Судьба неожиданно свалила на его плечи огромную, чуждую ему государственную работу, бросила его в самый водоворот политических страстей и интриг. В этой чуждой ему работе он, видимо, терялся, боясь ошибиться, не доверял никому и в то же время не находил в самом себе достаточных сил твердой и уверенной рукой вести по бурному политическому морю государственный корабль»[395]
.В данном случае важно наблюдение П. Н. Врангеля о неспособности А. И. Деникина зажигать сердца и овладевать душами, что мастерски умел делать сам барон.
А. И. Деникин совершал подвиги в Русско-японскую[396]
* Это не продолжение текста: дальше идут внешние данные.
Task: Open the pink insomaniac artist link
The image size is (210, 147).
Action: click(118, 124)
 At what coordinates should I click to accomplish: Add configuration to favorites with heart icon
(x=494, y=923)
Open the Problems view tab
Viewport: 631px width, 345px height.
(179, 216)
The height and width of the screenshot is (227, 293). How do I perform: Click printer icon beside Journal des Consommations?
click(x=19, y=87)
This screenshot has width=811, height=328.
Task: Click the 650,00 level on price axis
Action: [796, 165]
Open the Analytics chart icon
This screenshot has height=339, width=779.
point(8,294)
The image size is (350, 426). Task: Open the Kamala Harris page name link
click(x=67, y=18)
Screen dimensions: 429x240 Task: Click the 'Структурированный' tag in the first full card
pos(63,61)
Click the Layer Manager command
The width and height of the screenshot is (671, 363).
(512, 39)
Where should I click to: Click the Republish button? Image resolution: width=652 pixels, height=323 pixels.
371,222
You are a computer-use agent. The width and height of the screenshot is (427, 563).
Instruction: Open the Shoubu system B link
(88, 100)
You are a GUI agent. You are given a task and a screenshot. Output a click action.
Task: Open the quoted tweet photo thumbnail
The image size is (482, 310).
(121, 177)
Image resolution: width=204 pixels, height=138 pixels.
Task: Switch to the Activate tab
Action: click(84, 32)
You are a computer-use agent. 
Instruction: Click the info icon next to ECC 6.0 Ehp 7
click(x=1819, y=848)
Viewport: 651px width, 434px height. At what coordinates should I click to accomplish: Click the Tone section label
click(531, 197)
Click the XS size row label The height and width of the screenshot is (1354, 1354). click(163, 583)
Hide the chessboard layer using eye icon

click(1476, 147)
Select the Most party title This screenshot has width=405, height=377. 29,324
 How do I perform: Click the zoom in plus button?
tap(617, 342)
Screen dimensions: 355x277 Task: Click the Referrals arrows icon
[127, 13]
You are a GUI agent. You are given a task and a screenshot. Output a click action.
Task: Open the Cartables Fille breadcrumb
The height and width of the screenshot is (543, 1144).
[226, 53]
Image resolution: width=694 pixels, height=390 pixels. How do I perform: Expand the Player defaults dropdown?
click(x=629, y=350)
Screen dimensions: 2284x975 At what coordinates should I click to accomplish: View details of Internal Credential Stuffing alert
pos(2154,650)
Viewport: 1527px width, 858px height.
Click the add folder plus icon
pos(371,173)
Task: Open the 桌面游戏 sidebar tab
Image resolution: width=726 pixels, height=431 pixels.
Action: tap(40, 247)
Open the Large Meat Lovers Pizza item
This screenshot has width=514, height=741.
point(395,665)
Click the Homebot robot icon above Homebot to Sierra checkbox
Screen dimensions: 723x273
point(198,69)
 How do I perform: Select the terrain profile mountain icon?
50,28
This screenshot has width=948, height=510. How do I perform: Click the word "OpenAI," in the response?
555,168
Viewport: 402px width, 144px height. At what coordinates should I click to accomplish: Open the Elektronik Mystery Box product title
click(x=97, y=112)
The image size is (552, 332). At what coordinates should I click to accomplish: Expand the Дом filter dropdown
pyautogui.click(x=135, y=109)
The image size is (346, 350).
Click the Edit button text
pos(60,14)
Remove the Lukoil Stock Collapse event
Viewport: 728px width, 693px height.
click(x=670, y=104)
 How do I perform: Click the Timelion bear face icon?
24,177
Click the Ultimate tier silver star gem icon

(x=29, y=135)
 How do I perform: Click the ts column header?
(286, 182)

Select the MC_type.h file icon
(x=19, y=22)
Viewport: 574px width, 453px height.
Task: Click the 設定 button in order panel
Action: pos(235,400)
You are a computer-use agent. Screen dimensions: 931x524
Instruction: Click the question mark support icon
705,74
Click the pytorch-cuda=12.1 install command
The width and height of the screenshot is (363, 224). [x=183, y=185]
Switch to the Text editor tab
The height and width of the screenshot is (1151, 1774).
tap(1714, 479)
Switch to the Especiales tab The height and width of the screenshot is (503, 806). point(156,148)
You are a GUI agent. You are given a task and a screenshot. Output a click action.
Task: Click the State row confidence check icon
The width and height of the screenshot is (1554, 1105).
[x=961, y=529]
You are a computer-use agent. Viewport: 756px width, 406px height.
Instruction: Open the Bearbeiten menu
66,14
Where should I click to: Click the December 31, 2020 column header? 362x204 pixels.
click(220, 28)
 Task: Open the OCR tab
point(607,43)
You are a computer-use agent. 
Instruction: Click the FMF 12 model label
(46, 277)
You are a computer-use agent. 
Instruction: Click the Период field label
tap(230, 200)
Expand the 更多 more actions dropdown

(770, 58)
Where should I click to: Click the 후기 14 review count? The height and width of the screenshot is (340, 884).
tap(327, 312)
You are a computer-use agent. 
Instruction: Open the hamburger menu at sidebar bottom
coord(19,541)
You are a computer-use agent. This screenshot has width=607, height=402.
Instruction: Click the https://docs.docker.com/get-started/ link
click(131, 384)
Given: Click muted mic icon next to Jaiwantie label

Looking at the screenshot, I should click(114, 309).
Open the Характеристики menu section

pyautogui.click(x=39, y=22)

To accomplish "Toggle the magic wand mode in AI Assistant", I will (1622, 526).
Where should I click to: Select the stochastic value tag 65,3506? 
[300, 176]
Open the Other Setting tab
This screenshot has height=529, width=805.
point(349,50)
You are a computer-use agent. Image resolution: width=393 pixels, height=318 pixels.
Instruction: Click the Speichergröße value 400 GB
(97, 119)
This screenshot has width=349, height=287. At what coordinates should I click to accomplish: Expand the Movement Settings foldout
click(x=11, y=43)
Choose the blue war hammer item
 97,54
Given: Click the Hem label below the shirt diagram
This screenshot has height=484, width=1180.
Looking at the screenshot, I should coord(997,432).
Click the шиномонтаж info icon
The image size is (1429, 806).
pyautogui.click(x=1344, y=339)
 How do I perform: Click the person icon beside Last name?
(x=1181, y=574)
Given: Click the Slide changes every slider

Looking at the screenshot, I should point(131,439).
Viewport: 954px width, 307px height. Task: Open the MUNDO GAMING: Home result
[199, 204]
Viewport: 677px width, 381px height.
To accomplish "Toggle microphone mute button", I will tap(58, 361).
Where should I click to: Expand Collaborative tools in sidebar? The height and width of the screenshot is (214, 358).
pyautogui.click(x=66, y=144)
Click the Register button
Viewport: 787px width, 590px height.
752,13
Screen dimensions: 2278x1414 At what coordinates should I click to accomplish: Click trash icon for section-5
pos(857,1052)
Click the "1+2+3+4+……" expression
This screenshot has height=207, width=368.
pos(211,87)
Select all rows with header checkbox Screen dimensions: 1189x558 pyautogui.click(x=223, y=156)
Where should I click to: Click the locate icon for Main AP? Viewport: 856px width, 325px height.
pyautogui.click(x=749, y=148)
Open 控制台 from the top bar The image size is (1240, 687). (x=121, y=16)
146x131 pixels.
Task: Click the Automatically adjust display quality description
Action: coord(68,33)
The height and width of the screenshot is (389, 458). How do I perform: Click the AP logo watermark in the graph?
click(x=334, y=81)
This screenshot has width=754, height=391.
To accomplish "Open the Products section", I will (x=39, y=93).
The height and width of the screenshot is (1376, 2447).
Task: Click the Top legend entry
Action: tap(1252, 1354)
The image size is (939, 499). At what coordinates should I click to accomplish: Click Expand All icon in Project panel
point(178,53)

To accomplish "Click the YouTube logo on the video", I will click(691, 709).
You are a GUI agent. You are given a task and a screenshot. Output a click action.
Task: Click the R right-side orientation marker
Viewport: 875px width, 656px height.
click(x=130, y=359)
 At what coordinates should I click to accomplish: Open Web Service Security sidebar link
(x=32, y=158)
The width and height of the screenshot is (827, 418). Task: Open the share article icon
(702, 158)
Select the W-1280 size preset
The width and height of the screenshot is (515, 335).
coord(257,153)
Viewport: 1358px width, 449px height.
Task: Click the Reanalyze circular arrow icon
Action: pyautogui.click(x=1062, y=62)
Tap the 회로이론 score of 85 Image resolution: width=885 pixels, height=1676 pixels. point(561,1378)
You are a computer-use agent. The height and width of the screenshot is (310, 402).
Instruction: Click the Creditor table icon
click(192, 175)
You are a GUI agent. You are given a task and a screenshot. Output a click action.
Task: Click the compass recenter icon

и Первую мировую войны, но делал это не в эффектной манере, подобно П. Н. Врангелю, в блестящей конной атаке в 1914 г. захватившему немецкую батарею[397]. Он не издавал, как это делал барон, красочных приказов, способных воодушевить войска. Именно П. Н. Врангель — и не только он — метко заметил: А. И. Деникину не хватало того, что сегодня назвали бы внешним антуражем и чем обладал сам барон, имевший, в отличие от А. И. Деникина, эффектный внешний вид. Он был высокого роста, худой, поджарый, с зычным голосом. Барон импонировал войскам своей «декоративной» наружностью и манерой держаться[398].И если образ П. Н. Врангеля всем своим антуражным и рыцарским внешним видом несет на себе печать харизмы и являет образ подлинного вождя, способного подчинять своей воле окружающих, то образ А. И. Деникина, напротив, не содержит в себе ничего героического.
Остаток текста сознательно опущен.